> _Extrait du document_
====
Dans une brillante démonstration de ce que l’acharnement scientifique (et une pincée de formol) peuvent accomplir, des chercheurs des Universités de Zurich et de Bâle ont réussi à séquencer le génome du virus de la grippe espagnole, issu d’un spécimen vieux de plus de cent ans. Pour les professionnels de santé qui auraient autre chose à faire que d’écouter des microbes morts leur raconter leur vie, voici pourquoi vous devriez quand même vous y intéresser.
La souche suisse, un ancêtre déjà bien rôdé
Le virus, prélevé en 1918 sur un jeune patient zurichois de 18 ans, présentait déjà trois mutations clés permettant une adaptation efficace à l’humain. Traduction : dès le départ, ce pathogène jouait en mode expert. Deux de ces mutations rendaient le virus plus résistant à une composante antivirale du système immunitaire humain, un peu comme s’il portait déjà une cape d’invisibilité contre nos défenses naturelles. La troisième mutation optimisait sa capacité à s’accrocher aux récepteurs cellulaires humains. En résumé, ce virus savait très bien à qui il avait affaire, et il n’était pas là pour plaisanter.
Nouvelle méthode, vieilles terreurs
Contrairement aux virus à ADN, les virus à ARN comme celui de la grippe se décomposent rapidement. C’est un peu comme s’ils utilisaient du papier toilette pour stocker leurs plans génétiques : pas l’idéal sur le long terme. Pour contourner cela, l’équipe a mis au point une nouvelle méthode de récupération d’ARN ancien. Résultat ? Une meilleure reconstruction du génome, et surtout une méthode reproductible pour d’autres virus antiques. Oui, on parle bien ici de virologie paléontologique, et non, ce n’est pas une blague.
====
> _Consigne_
Poursuivez le texte sur le séquençage du génome de la grippe espagnole à partir de sa dernière phrase.

> _Données fournies_
====
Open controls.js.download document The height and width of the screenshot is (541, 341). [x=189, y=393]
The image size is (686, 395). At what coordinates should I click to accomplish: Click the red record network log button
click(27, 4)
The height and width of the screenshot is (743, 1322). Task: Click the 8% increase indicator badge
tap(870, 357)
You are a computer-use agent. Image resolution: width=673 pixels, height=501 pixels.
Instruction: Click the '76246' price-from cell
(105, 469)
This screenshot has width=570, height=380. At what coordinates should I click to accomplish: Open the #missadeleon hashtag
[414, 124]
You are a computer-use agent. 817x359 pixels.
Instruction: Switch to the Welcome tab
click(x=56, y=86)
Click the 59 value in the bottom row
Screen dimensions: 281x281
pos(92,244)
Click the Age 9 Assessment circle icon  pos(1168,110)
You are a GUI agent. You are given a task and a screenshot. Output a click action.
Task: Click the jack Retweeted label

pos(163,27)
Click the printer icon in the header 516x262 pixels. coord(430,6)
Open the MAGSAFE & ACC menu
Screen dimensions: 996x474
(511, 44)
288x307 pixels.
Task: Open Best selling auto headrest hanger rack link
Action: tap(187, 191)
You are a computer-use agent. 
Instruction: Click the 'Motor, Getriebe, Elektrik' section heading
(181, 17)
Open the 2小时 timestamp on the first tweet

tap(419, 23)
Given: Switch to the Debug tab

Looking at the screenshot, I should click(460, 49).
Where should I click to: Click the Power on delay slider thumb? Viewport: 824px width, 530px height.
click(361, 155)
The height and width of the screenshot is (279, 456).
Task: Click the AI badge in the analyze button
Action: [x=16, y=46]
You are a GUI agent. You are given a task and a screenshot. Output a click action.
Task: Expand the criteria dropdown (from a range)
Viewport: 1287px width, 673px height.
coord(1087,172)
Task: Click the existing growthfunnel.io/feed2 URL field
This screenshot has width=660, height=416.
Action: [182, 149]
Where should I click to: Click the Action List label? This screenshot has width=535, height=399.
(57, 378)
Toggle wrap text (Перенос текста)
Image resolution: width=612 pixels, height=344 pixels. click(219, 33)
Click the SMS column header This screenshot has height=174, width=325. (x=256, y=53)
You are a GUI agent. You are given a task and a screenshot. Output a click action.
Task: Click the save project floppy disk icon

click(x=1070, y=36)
====
> _Réponse_
Des collections médicales au potentiel inexploré
La recherche s’est appuyée sur des spécimens conservés dans les collections médicales de Zurich et Berlin. Ces archives, souvent négligées ou cantonnées à des couloirs poussiéreux, se révèlent être de véritables coffres-forts virologiques. C’est moche à dire, mais les cadavres ont encore beaucoup à offrir à la science.
Pourquoi ça vous concerne, vous, professionnel·le de santé en 2025
Parce que comprendre comment un virus s’adapte dès le début d’une pandémie permet de mieux modéliser la suivante. Et au rythme où ça va, il y en aura une autre, probablement pendant votre pause déjeuner. En croisant analyses génétiques et données épidémiologiques historiques, les chercheurs posent les bases d’une approche prévisionnelle plus robuste – parce que courir après le virus, c’est sympa, mais l’anticiper, c’est mieux.
Conclusion clinique : Le passé ne meurt jamais vraiment, surtout quand il est enfermé dans un bocal de formol. Et pour une fois, ce n’est pas pour nous hanter, mais pour nous aider à comprendre comment les pandémies commencent… et, potentiellement, comment les finir un peu mieux la prochaine fois.
Source : Urban, C. et al. (2025). Un ancien génome de grippe provenant de Suisse offre de nouvelles perspectives sur l’adaptation à l’hôte pendant la pandémie de grippe de 1918 en Europe. BMC Biology, publié le 31 juin 2025.